### [EXCERPT TO READ]
^^^^^^^^^^^^^^^^
TACE treatments are performed for a variety of tumors in the liver. They are very effective treatments for very vascular (significant blood supply) tumors such as hepatocellular carcinoma (HCC) and metastatic neuroendocrine tumors. TACE also is effective for other metastatic cancers in the liver that have not responded well to IV chemotherapy, or for patients who cannot tolerate the side effects, such as nausea, vomiting, diarrhea, and hair loss.

Targeted TACE treatments allow a much higher concentration of cancer-killing drug to reach the tumor, and keep it in contact with the tumor for a longer time, compared to chemotherapy that is given through an IV and circulated throughout the body. These very strong, targeted treatments often kill more cancer cells than IV chemotherapy, with fewer side effects, because very little of the drug reaches other parts of the body. 

Transarterial Radioembolization (TARE)

Transarterial radioembolization (TARE) uses imaging guidance to inject tiny particles of gelatin sponge through a catheter that is placed into the arteries that supply blood to tumor(s) in the liver. The particles (called spheres) are loaded with potent radiation that travels a very short distance (5 millimeters). The blood flow carries the radiation spheres downstream to the tumor, where they get trapped, killing the cancer cells over the course of eight to 10 weeks. Unlike in TACE or TAE, the spheres used in radioembolization treatments are very tiny and do not block the blood supply to the tumor. This is important because radiation therapy damages cells through a process called “oxidation,” which requires that the blood flow to the tumor is preserved.
^^^^^^^^^^^^^^^^
[Collected data entries]
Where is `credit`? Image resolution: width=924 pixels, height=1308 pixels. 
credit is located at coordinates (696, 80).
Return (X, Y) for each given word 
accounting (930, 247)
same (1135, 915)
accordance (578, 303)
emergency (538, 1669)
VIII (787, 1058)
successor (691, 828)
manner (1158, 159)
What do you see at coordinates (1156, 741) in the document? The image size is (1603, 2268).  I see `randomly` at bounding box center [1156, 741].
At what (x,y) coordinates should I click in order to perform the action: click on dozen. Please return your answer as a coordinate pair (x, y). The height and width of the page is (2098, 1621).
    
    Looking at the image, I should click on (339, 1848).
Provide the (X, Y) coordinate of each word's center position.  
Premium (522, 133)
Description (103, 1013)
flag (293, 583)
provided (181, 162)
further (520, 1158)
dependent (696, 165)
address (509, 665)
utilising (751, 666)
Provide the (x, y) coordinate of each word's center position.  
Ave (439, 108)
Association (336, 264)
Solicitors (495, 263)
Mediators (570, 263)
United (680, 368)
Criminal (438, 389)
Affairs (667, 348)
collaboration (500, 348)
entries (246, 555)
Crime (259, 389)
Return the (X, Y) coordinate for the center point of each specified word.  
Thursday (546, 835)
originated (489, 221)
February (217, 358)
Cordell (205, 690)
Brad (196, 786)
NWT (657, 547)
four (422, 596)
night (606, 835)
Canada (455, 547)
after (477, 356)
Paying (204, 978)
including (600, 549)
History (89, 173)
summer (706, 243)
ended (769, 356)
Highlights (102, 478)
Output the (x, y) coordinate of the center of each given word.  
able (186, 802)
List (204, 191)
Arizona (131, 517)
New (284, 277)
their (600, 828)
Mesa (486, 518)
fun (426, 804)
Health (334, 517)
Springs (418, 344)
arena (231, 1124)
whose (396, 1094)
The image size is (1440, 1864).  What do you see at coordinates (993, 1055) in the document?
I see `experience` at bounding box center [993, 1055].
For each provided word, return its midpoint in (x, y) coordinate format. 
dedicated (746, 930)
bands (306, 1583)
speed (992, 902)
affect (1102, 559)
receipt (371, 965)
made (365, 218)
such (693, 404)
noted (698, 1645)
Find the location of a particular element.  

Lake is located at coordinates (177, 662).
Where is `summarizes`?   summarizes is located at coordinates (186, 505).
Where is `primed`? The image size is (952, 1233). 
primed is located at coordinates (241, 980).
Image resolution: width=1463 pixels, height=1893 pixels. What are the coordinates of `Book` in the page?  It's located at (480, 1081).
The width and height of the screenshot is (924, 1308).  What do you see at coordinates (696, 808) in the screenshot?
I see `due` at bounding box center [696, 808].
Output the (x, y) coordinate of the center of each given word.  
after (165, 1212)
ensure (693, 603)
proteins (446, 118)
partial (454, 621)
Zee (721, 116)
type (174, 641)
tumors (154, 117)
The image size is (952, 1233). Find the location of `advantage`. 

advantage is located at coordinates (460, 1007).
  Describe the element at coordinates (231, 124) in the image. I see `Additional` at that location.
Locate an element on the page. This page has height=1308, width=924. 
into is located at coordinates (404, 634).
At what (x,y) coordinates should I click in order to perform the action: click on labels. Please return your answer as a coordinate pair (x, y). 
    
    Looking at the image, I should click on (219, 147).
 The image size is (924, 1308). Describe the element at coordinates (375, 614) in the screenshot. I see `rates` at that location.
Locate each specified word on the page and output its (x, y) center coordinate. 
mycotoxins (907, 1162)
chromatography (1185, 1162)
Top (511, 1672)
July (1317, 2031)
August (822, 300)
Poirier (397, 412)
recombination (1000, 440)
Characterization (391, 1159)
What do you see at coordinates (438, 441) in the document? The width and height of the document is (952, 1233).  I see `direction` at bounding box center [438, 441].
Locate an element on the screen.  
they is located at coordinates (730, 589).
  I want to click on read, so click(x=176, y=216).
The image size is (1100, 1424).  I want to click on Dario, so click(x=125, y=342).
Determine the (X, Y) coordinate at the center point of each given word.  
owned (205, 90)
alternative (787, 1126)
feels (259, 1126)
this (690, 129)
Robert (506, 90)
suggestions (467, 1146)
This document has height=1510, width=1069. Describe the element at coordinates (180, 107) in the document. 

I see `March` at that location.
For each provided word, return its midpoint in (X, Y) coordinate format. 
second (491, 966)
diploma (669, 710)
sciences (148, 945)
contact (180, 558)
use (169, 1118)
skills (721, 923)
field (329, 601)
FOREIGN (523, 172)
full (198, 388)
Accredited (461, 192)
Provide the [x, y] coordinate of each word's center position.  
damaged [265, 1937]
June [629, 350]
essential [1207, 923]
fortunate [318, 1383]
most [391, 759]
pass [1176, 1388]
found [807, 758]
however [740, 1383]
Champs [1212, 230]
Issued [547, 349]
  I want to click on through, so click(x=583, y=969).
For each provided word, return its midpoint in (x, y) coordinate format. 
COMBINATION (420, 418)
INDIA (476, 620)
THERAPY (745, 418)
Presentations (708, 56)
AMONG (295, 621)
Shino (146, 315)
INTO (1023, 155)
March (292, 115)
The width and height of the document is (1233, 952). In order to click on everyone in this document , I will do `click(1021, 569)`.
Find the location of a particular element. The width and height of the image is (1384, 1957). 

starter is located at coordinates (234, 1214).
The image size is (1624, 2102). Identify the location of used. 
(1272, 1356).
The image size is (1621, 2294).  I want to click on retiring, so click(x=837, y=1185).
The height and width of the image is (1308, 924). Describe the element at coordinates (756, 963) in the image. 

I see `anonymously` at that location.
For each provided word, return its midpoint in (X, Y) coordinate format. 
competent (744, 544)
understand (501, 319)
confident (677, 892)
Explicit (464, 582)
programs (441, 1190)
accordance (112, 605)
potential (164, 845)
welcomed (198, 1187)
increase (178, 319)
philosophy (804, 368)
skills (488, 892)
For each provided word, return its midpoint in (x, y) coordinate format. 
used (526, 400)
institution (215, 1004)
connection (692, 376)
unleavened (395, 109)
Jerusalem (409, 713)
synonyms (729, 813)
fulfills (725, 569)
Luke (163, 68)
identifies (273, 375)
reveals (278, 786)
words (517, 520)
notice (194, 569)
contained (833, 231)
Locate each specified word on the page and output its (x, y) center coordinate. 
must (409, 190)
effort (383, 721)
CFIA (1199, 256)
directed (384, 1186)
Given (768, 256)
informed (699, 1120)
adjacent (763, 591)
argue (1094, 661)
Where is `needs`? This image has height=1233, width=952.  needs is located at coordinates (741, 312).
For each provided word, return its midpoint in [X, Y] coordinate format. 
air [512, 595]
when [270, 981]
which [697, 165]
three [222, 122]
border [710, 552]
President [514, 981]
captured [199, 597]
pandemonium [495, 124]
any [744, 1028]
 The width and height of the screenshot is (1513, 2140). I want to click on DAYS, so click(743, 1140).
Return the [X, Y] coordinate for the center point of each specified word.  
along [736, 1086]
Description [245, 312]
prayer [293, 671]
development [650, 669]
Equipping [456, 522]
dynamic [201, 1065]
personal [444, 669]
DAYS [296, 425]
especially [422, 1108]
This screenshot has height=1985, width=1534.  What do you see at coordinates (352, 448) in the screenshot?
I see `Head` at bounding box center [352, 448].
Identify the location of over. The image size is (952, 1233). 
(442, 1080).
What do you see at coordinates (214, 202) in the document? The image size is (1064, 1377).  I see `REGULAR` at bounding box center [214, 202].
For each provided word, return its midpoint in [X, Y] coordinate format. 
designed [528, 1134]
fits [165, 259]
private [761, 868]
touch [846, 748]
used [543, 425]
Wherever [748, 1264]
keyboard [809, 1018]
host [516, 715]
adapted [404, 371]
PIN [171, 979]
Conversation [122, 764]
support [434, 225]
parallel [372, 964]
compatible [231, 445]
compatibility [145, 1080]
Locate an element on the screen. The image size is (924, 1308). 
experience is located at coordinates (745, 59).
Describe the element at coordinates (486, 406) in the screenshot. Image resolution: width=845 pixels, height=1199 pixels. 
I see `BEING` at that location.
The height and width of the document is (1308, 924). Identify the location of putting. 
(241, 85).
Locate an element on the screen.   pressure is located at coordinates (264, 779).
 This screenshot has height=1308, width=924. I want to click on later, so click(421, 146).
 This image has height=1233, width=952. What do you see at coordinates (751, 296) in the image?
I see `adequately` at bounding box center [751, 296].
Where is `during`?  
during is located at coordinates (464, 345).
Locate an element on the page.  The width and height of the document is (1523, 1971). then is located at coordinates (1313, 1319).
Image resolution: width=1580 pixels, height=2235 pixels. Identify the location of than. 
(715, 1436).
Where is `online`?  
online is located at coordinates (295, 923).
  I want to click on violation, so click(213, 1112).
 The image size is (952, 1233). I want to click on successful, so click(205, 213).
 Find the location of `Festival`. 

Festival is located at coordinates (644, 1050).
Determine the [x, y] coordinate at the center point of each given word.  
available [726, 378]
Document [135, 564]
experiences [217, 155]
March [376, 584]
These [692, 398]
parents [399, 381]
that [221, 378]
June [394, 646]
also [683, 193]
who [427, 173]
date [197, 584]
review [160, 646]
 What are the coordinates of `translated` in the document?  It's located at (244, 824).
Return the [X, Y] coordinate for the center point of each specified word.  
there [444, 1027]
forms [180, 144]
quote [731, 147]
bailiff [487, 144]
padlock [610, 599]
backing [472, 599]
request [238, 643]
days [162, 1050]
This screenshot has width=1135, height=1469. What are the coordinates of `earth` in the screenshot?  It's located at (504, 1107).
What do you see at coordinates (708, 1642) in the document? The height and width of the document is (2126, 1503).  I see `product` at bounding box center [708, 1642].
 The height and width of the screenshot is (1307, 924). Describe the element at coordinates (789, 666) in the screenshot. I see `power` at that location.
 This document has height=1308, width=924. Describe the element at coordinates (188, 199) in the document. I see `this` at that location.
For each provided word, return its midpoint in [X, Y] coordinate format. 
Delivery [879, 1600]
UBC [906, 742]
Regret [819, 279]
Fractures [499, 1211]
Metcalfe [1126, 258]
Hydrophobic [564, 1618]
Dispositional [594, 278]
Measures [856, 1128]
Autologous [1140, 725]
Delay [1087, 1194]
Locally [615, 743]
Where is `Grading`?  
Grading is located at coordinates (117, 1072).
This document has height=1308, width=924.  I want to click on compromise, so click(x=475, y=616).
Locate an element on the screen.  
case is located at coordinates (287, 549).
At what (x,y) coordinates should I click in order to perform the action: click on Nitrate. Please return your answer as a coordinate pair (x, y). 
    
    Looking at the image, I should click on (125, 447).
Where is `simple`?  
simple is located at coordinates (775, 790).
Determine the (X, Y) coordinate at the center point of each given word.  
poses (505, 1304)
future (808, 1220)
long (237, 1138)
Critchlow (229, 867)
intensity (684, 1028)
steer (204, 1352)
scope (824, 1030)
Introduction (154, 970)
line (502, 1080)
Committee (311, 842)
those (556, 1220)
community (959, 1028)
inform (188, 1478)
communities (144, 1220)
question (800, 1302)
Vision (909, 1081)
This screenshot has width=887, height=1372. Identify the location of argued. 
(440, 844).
^^^^^^^^^^^^^^^^
### [REQUIREMENT]
Write out the passage on liver tumor treatments from "TACE treatments are" up to and including "and hair loss.". Rely only on the passage on liver tumor treatments.

### [SOLUTION TO THIS PROBLEM]
TACE treatments are performed for a variety of tumors in the liver. They are very effective treatments for very vascular (significant blood supply) tumors such as hepatocellular carcinoma (HCC) and metastatic neuroendocrine tumors. TACE also is effective for other metastatic cancers in the liver that have not responded well to IV chemotherapy, or for patients who cannot tolerate the side effects, such as nausea, vomiting, diarrhea, and hair loss.